● **Travail demandé**: Poursuivez le texte consacré à la rosière de Puteaux en reprenant juste après sa dernière ligne.

● **Extrait fourni**:
Ampliation du présent arrêté sera adressé à
Mr le Sous-Préfet de St Denis
Paris le 22 mais 1874 Signé : Ferdinand Duval
Pour ampliation :
Le Secrétaire Général de la Préfecture
Signé : E. Tambour
Pour copie conforme :
Le Sous-Préfet de St Denis
? Sébastiani »



Le conseil municipal, dans sa séance le 25 juin 1874, pour respecter au mieux les voeux de la testatrice, adopta onze résolutions. Ces résolutions définissaient les modalités de par ticipation et d'élection aux concours de la rosière de Puteaux.

Election de la première rosière en 1874

La première rosière de Puteaux ne fut élue qu'en 1874. Cette première élection n'échappa pas à certains journalistes de l'époque, qui y allèrent de leurs différents commentaires, parfois bien ironiques...

Pour exemple :
  • L'univers illustré de Paris » du 24 octobre 1874 :
Article journal
  • Compte rendu du journal “Le figaro” du 20 octobre 1874 :
Article journal "Une rosiére civile.

● **Données sources**:
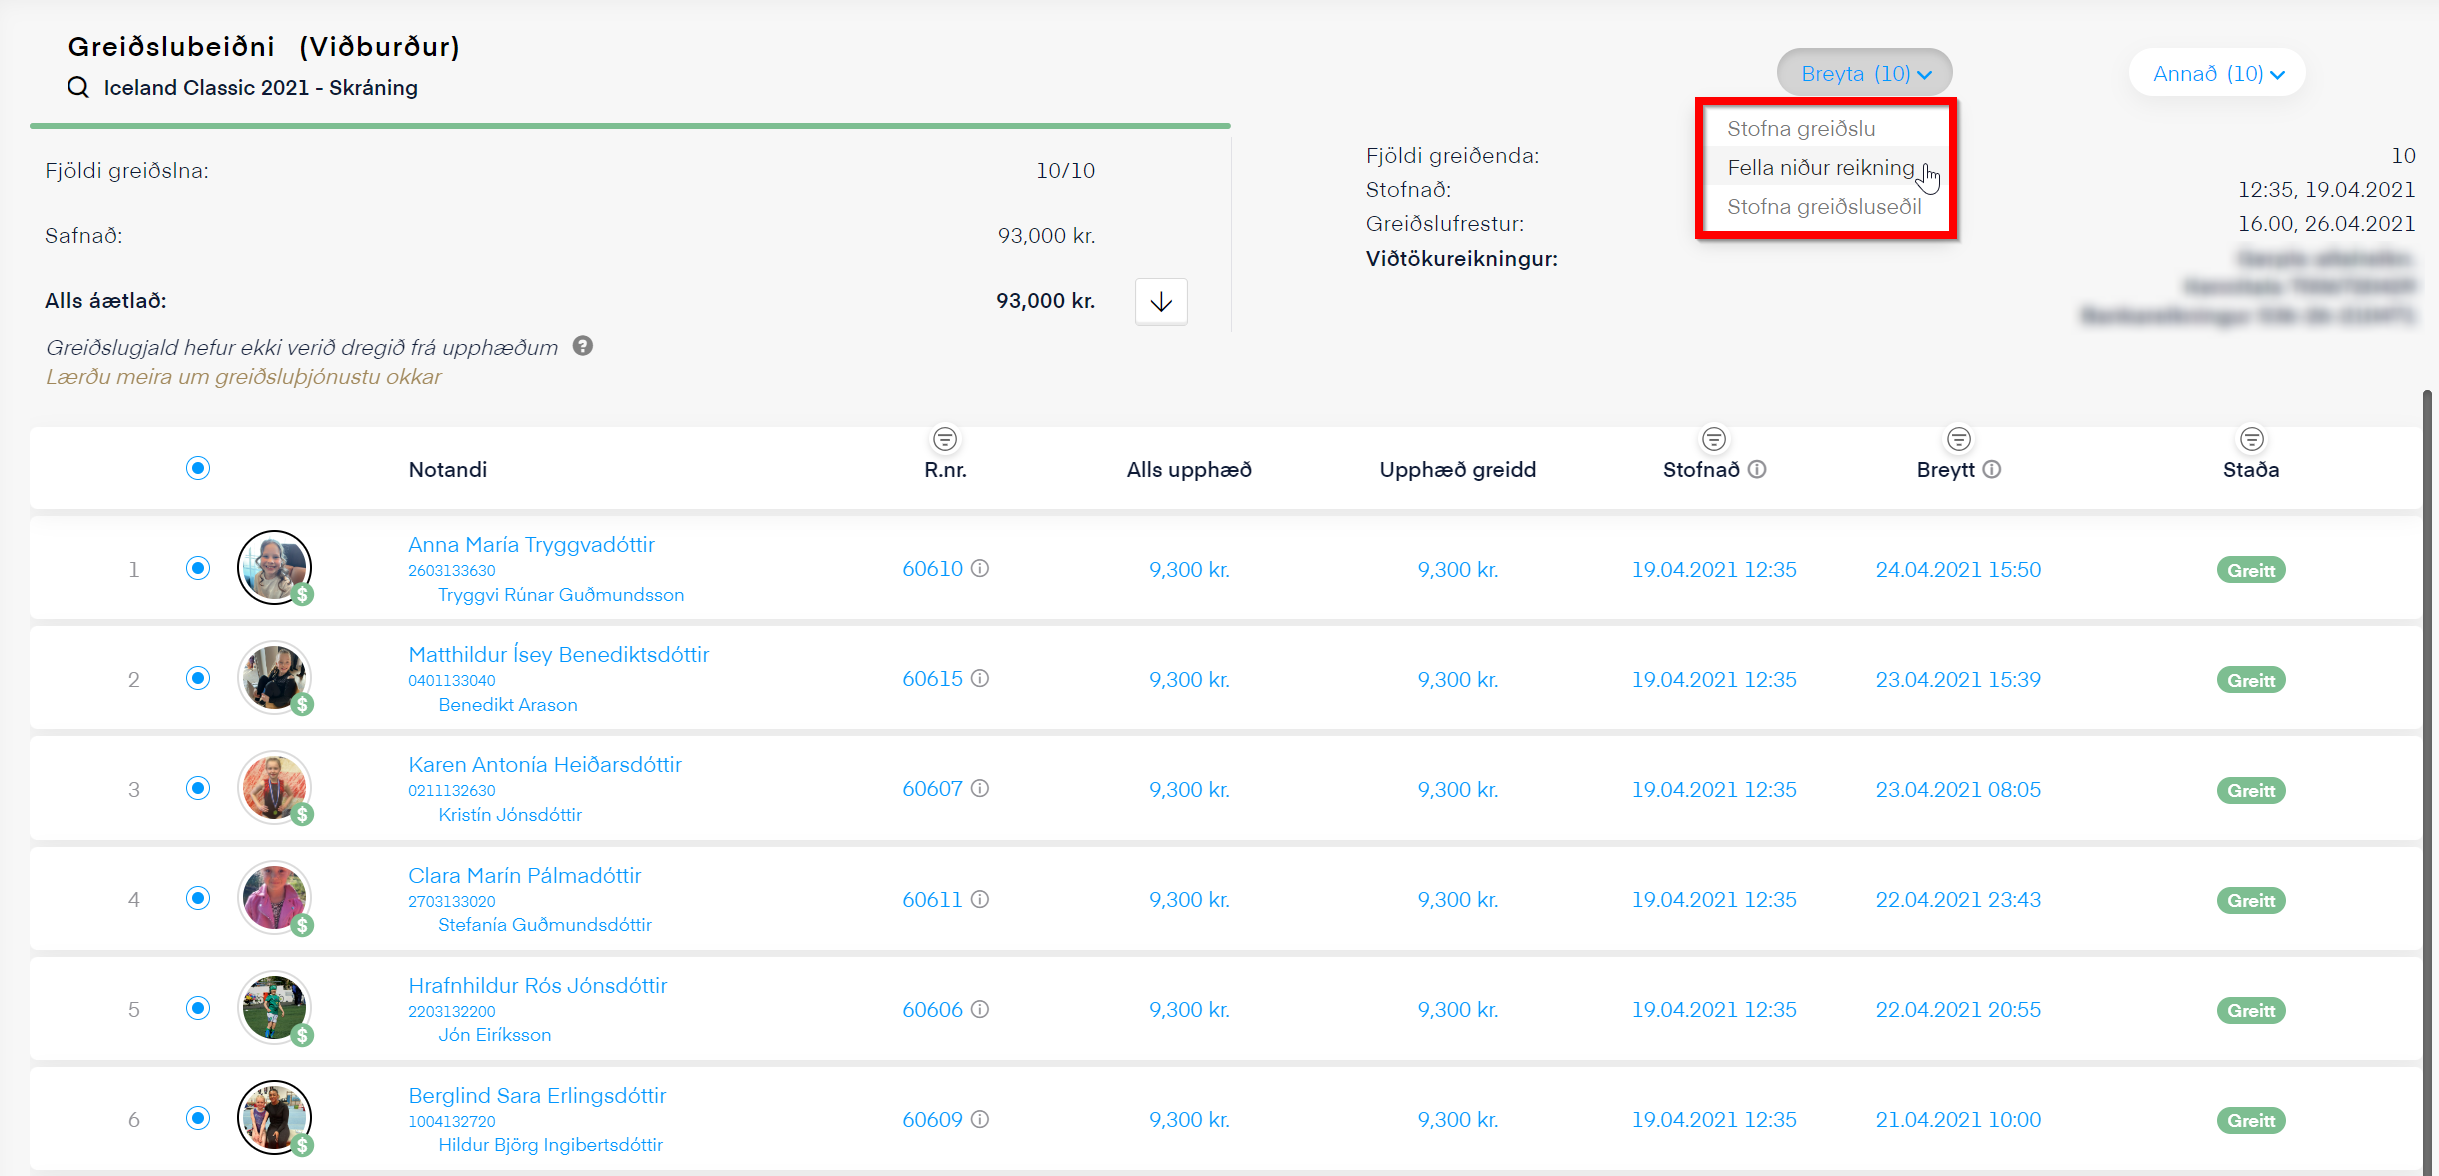Screen dimensions: 2439x1176
Task: Click Hrafnhildur Rós Jónsdóttir's avatar thumbnail
Action: click(274, 1008)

● **Réponse proposée**:
Nous avions les mariages civils.
Nous avions les enterrements civils.
La rosiére civile manquait à la collection de la république.
C'est à la commune de Puteaux que revient la gloire d'avoir créé cette variété. Liberté, Egalité, Fraternité! La commune de Puteaux a bien mérité de la République. Vous allez voir :
Hier avait eu lieu le couronnement de la premiére rosiére de cette commune conformément aux derniéres volontés d'une riche propriétaire de l'endroit, madame Cartault, qui a affecté une somme de quinze mille francs à la fondation d'un prix de vertu annuel de sept cent cinquante francs. D'aprés le désir de la testatrice, la jeune fille qui reçoit ce prix doit se marier le 17 janvier suivant, anniversaire du mariage de Mme Cartault.
Quel n'a pas été mon étonnement en arrivant hier à Puteaux, lorsque j'ai appris qu'aucun service religieux ne précédait ni ne suivait la cérémonie. Il faut vous dire qu'à Puteaux il y a beaucoup de purs, lesquels ne plaisantent pas sur l'article calotin. Aussi le prix de vertu a-t-il été décerné sans le concours de la religion, dont la premiére mission est d'encourager la vertu.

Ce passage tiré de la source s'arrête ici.